Konokayu 木の香湯, also known as Kugino Onsen 久木野温泉 was located in the southern Aso village. Quick 5min walk from where I stayed Little Asia guesthouse (previous post). It was such a great stop for the evening after hikes or a long day of walking around.
This was not a mixed bath (men & women bath naked together; konyu 混湯 Konyoyu). There will be a separate post on the infamous mix bath Sukayu 酸ヶ湯, ‘1000 people’ bath; which I went via hitch hiking. Another story another time.
Obviously, I won’t have a ton of photos of this place otherwise this would be a nude post. Cameras and phones are not allowed for obvious reasons. However, on my 3rd visit to this place, I was VERY lucky. It was just me. Here is a little peek.

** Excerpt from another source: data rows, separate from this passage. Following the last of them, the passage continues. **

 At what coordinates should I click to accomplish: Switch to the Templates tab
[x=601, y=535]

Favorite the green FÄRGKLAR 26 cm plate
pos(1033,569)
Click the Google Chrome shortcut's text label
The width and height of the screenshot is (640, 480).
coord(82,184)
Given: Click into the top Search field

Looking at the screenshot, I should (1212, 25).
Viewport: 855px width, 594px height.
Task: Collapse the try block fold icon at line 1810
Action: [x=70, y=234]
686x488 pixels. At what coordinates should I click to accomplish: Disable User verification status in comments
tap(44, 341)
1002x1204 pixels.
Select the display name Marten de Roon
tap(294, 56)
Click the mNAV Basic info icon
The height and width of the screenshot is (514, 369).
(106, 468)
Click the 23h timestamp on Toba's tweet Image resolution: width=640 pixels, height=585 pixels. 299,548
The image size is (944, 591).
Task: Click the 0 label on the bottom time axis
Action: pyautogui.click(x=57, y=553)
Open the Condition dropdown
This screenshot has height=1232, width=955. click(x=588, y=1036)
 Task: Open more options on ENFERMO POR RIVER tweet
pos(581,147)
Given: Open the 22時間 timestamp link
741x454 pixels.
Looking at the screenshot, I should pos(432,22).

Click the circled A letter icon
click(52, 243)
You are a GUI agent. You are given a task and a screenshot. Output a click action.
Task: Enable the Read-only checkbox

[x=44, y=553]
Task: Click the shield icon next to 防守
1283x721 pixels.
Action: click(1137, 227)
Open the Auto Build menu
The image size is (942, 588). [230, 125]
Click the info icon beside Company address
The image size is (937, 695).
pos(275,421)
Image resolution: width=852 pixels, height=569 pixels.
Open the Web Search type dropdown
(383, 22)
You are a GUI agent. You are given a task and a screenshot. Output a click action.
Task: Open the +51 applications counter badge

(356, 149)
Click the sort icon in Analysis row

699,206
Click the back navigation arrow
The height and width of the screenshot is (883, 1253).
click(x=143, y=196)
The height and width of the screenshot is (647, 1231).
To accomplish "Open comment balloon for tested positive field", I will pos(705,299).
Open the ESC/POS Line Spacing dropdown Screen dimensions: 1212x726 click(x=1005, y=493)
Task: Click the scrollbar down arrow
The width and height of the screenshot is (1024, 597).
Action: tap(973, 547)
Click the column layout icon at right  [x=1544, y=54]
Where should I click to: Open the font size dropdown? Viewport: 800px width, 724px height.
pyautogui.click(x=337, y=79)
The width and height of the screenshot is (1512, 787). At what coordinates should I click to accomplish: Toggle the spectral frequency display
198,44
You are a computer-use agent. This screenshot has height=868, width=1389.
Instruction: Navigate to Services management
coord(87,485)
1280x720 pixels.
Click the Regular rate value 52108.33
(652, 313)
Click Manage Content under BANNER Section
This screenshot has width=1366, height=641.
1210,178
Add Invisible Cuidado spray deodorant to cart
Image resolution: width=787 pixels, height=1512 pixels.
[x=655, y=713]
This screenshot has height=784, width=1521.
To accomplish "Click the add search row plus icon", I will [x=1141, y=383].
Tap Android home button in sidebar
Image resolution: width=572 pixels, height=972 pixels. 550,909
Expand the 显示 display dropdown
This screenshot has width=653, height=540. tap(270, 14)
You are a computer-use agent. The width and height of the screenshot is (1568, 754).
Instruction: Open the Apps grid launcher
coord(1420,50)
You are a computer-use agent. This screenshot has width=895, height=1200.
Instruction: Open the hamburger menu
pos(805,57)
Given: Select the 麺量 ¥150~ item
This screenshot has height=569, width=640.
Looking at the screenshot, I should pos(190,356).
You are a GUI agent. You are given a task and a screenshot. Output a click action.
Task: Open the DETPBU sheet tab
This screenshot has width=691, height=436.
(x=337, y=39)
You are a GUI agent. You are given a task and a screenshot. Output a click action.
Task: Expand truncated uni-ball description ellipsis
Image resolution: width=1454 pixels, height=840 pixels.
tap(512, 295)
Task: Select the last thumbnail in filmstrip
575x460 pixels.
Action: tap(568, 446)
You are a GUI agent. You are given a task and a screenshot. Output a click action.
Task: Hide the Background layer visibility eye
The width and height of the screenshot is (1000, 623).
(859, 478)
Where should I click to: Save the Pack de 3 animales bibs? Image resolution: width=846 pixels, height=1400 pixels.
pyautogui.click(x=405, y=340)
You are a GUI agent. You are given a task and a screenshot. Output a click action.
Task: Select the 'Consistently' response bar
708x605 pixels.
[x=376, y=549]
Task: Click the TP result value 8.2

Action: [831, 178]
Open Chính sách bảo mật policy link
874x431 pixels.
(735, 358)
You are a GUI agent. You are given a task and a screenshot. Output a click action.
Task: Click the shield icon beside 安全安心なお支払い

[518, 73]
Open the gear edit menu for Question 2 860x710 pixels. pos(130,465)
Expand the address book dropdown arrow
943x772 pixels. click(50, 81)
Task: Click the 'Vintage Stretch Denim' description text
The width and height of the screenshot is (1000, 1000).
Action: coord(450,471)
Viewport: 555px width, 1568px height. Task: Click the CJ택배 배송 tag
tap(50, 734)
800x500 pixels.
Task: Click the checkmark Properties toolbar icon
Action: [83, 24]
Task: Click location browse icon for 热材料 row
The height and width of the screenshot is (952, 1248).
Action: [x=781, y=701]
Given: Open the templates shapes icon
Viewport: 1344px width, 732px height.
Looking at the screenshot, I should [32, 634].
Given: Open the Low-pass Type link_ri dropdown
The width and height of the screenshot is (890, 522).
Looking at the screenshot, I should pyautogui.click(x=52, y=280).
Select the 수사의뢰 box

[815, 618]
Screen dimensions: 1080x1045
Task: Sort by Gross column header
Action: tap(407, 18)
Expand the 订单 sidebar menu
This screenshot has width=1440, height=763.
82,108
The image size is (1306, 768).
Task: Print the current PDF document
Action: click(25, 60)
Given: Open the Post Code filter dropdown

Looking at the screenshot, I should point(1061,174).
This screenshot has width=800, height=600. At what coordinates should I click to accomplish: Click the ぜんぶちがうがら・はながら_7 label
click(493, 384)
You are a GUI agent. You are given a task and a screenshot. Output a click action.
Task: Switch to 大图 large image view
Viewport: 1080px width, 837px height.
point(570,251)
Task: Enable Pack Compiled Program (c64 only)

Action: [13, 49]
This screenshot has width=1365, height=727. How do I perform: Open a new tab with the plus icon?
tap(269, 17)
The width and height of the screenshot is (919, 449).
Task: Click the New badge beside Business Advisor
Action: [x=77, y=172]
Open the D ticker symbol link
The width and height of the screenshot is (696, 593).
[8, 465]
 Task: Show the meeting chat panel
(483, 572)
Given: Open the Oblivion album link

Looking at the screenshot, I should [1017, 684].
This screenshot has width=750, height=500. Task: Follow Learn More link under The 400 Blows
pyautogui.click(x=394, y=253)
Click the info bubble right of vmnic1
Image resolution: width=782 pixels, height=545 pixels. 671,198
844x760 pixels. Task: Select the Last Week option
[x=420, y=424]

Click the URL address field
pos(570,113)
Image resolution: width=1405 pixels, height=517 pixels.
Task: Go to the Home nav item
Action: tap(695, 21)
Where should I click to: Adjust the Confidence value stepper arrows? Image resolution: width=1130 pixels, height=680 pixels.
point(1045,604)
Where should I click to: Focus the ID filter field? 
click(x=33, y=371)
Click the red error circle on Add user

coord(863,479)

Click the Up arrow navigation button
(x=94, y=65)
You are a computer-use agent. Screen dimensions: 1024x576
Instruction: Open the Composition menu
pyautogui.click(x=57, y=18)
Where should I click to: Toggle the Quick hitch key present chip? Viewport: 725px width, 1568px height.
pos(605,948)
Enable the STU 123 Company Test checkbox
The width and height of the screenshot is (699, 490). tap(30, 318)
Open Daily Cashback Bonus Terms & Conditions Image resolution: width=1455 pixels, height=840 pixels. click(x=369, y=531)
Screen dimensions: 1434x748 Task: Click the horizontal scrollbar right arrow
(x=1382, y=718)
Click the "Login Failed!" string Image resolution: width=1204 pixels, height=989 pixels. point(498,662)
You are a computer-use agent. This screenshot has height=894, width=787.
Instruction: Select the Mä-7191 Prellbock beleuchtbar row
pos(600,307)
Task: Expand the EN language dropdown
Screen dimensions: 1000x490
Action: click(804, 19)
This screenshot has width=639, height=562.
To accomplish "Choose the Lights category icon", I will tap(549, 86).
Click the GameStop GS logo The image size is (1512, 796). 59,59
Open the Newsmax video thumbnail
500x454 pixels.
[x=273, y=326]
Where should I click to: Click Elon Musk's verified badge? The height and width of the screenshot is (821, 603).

I know, these photos are not the best. But hey, this was best that I could do when I was naked.
This was an outdoor bath (rotemburo 露天風呂)!! Could watch the night sky while soaking up the hot spring. Never wanted to leave. It was just so relaxing!!!
It cost almost nothing! It was only JPY400 (less than GBP3 / USD4) per person. A total steal.
After the relaxing bath, it was time to try a few local drinks. There were 5 vending machines to choose from @@.
At the end, I chose the local Aso village full cream milk. It was from a farm 45min drive from the onsen. It was INCREDIBLY rich. LOVE. My hubby in the mean time chose to get sugar coma from various drinks. He loved Japanese vending machines.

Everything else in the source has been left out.